Das Formtief kündigte sich also buchstäblich an – und trat dann auch ein. In den letzten fünf Matches bis zur Winterpause holte der FC Epe keinen einzigen Punkt mehr und verlor alle Partien mit mindestens zwei Toren Differenz auch relativ deutlich. Gestartet hatten die Bülten-Kicker ihren positiven Lauf seinerzeit mit einem 6:2 gegen die TSG Dülmen, was gleichzeitig am 16. September letzten Jahres den deutlichsten Sieg bedeutete. Die torreichste Partie indes war eine andere. Denn mit 5:4 setzte sich Epe drei Wochen vorher beim SV Gescher durch, obwohl die Banken-Elf zur Pause noch 1:3 im Hintertreffen gelegen hatte. Und noch etwas fällt auf: Über eine torlose Nullnummer mussten sich die FC-Fans kein einziges Mal ärgern.

Personalfragen

Keeper Niklas Baumann verpasste als einziger Akteur keine Meisterschaftsminute. „Obwohl Niklas nicht immer unter der Woche trainieren kann, ist auf ihn dann am Spieltag absolut Verlass“, verteilte Trainer Markus Banken im Laufe der Hinrunde dieses Sonderlob. Der einzige Feldspieler, der zumindest in allen 17 Begegnungen auch auf dem Platz stand, war unterdessen Niklas Wissing, einer der Neuen im Kader aus den eigenen Reihen. Ein externer Transfer aus Ottenstein machte unterdessen als Torjäger auf sich aufmerksam: Philipp Hörst erzielte mit neun Treffern die meisten für den FC Epe. Benedikt Weßeling aus Graes kam indes nicht über die Rolle des Jokers hinaus. Steffen Krabbe und Jens Bode etablierten sich direkt mit 16 beziehungsweise 14 Einsätzen als Stammspieler. „Wir müssen jetzt schnell alle neuen Spieler integrieren, menschlich wie fußballerisch“, hatte Banken vor dem Saisonstart angekündigt.
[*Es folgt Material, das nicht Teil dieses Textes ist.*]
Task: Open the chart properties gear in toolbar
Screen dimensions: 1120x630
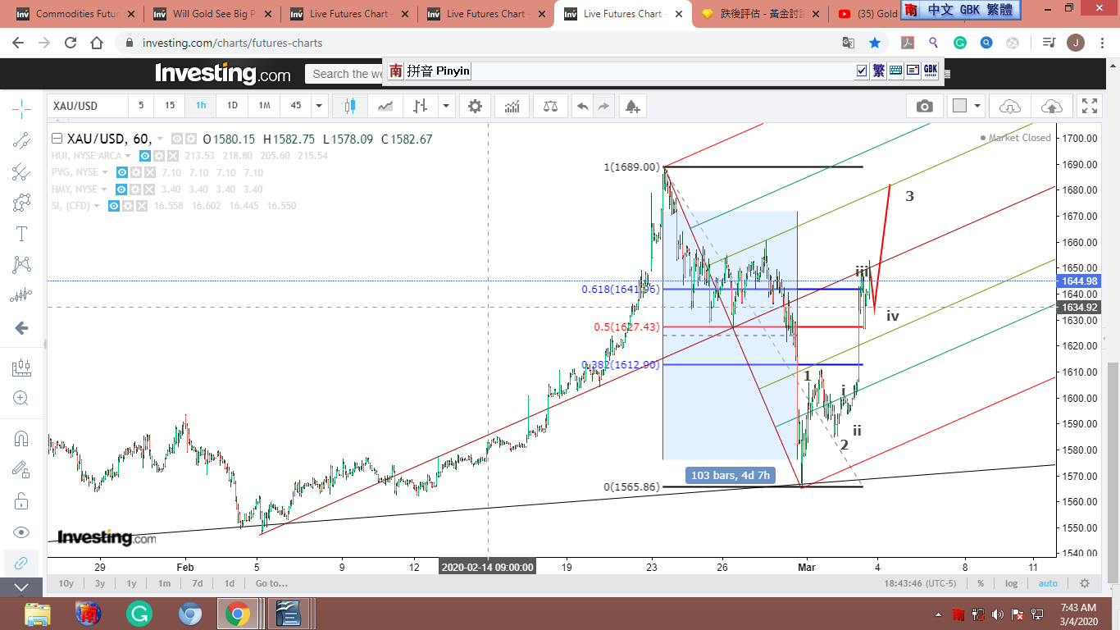Action: (475, 106)
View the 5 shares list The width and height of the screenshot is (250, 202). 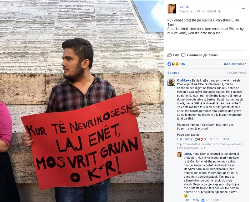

Insgesamt ist dies dem Fußball-Bezirksligisten gut gelungen, hat er auf dem Transfermarkt seine Hausaufgaben erledigt.

WN-Prognose

20 Punkte erreichten die Blauen bereits nach dem Ende der Hinserie und 15 Partien. Zum Vergleich: In der Saison 2017/18 kam Epe da als Drittletzter auf nur 13 Punkte, schloss die Rückrunde dafür jedoch furios als Dritter mit 32 Zählern ab. Dass also tatsächlich die 45 Punkte und der siebte Platz geknackt werden, erscheint unwahrscheinlich. Vieles hängt auch von einem guten Start ab. Und vor allem, wie gut der FC die fünf Pleiten vor der Winterpause verdaut hat. Immerhin: Mit Vorwärts Epe und Eintracht Coesfeld haben die Blau-Weißen bereits zwei der ganz großen Brocken in der Rückrunde hinter sich. Sofern der FCE vom Verletzungspech verschont bleibt, ist ein einstelliger Tabellenplatz neun oder auch acht drin. Mehr aber eben auch nicht.